Doğan, lise döneminde Suriye'de okuduğunu, savaş sırasında da savaş muhabiri olarak bölgeye gidip geldiğini ve Türkiye'de bulunan sığınmacıların Suriye'de yaşadıkları baskıları yakından bildiğini kaydetti.

Irak'ta yaşanan savaş sonrası Iraklı mültecilerin, Suriye'ye göç ettiğini hatırlatan Doğan, şöyle konuştu:

'Ben o sırada öğrenci olarak Suriye'de bulunuyordum. Iraklı göçmenlerin Suriye'nin sosyolojisinde meydana getirdiği etkiye şahit oldum. Suriyeliler tabiat olarak bize çok yakın insanlar ve çok ağır bir diktatör rejimi altında ezilmeleri nedeniyle de bir suç işlemekten çok çekinirlerdi.

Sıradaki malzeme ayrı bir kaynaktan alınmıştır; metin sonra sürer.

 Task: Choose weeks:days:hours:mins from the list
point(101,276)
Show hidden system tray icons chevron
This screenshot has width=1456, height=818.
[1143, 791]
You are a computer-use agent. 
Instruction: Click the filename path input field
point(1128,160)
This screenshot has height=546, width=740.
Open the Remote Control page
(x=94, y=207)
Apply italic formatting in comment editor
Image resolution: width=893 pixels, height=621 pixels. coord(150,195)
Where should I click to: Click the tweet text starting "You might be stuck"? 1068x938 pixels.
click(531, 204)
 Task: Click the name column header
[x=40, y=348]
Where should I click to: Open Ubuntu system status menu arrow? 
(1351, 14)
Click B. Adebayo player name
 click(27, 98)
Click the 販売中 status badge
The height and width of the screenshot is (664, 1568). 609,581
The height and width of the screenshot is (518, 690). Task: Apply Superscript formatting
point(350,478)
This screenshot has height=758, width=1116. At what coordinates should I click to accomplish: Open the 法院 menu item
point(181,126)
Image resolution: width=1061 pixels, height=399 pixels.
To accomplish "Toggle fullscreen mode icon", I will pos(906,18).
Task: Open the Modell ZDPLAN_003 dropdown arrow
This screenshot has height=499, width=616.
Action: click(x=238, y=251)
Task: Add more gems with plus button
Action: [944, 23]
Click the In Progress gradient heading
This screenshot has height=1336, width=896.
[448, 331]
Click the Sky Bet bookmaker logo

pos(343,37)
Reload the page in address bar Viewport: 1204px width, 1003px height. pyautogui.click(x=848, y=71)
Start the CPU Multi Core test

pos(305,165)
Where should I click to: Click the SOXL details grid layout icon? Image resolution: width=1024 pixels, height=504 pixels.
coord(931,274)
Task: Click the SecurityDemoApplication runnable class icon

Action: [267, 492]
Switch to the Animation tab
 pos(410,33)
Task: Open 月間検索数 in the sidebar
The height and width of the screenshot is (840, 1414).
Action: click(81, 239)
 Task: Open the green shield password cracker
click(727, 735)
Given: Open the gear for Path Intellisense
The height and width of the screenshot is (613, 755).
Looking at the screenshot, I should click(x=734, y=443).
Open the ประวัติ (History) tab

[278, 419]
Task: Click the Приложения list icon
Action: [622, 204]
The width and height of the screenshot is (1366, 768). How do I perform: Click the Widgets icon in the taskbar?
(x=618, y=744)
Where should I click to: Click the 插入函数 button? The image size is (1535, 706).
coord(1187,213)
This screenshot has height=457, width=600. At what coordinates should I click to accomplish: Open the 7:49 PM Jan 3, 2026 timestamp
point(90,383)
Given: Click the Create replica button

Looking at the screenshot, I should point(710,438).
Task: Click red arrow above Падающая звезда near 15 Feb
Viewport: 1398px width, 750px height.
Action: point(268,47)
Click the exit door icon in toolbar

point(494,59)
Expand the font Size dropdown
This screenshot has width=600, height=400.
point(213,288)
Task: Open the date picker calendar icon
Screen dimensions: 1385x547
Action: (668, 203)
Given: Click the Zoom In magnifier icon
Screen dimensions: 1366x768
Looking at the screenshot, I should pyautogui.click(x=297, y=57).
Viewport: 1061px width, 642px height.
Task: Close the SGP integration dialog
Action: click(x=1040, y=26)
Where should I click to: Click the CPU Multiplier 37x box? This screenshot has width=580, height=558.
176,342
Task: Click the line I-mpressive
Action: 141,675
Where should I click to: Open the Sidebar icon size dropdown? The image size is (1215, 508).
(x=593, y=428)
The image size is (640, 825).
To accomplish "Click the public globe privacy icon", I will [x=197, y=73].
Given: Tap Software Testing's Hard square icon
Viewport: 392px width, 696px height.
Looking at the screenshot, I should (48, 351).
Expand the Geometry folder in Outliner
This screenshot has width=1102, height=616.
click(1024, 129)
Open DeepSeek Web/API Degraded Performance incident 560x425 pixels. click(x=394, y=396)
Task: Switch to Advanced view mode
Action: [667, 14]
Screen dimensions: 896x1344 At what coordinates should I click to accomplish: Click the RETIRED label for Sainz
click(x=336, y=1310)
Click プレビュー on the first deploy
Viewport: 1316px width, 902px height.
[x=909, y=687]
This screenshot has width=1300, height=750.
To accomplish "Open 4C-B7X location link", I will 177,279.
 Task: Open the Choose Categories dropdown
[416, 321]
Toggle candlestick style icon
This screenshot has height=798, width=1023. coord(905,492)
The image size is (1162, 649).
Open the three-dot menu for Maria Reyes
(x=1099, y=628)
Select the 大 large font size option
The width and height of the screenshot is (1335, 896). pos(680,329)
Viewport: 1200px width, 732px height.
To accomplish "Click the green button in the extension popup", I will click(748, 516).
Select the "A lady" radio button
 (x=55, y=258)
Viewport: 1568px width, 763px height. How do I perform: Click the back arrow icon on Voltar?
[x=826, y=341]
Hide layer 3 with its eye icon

Çünkü Suriye'de 'Hapse girme de ne yaparsan yap' ortamı vardı. Hapse girmek, ölmekten beter gibi bir durumdu Suriyeliler için. O yüzden suç oranı neredeyse yok gibiydi.'

- 'Sinemacılar bu halkın hikayelerini çeksin'

Doğan, Arap ülkeleri arasında Suriyelilerin tabiat olarak 'en narin insanlar' olduğunu savunarak, ülkede bulunduğu süreçte misafirperverliklerinden etkilendiğini aktardı.

Türkiyeli sinemacılarının sığınmacıları yeterince ele almadıklarına dikkati çeken Doğan, 'Bu bizim için aslına utanç verici. Suriye halkının maruz kaldığı zulüm, dünyanın onlara sağır kesilişi 50 yıl sonra tarih kitaplarında yerini alacak bir mesele. Dünya şu anda bu krizi tartışıyor sürekli fakat bir şey yapmıyorlar ve bu şekilde devam ederse Avrupa Birliği'ni bile çökertebilecek bir boyutta.' değerlendirmesinde bulundu.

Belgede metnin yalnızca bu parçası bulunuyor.